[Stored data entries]
────────────────────

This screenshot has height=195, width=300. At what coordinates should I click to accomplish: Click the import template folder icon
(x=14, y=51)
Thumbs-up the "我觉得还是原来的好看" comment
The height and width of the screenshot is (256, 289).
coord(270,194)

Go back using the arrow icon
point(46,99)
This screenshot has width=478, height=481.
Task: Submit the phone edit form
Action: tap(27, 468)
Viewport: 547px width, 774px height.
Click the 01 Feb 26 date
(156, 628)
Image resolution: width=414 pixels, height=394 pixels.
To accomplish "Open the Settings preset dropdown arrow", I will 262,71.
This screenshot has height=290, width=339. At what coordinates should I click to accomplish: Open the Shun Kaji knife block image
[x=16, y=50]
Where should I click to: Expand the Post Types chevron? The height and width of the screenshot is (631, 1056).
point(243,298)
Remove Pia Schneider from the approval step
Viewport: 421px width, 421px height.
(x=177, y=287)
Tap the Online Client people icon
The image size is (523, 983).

────────────────────

* What you have to do: Leaving no line out, return the data above verbatim.

* Answer to this task:
This screenshot has height=195, width=300. At what coordinates should I click to accomplish: Click the import template folder icon
(x=14, y=51)
Thumbs-up the "我觉得还是原来的好看" comment
The height and width of the screenshot is (256, 289).
coord(270,194)

Go back using the arrow icon
point(46,99)
This screenshot has width=478, height=481.
Task: Submit the phone edit form
Action: tap(27, 468)
Viewport: 547px width, 774px height.
Click the 01 Feb 26 date
(156, 628)
Image resolution: width=414 pixels, height=394 pixels.
To accomplish "Open the Settings preset dropdown arrow", I will 262,71.
This screenshot has height=290, width=339. At what coordinates should I click to accomplish: Open the Shun Kaji knife block image
[x=16, y=50]
Where should I click to: Expand the Post Types chevron? The height and width of the screenshot is (631, 1056).
point(243,298)
Remove Pia Schneider from the approval step
Viewport: 421px width, 421px height.
(x=177, y=287)
Tap the Online Client people icon
The image size is (523, 983).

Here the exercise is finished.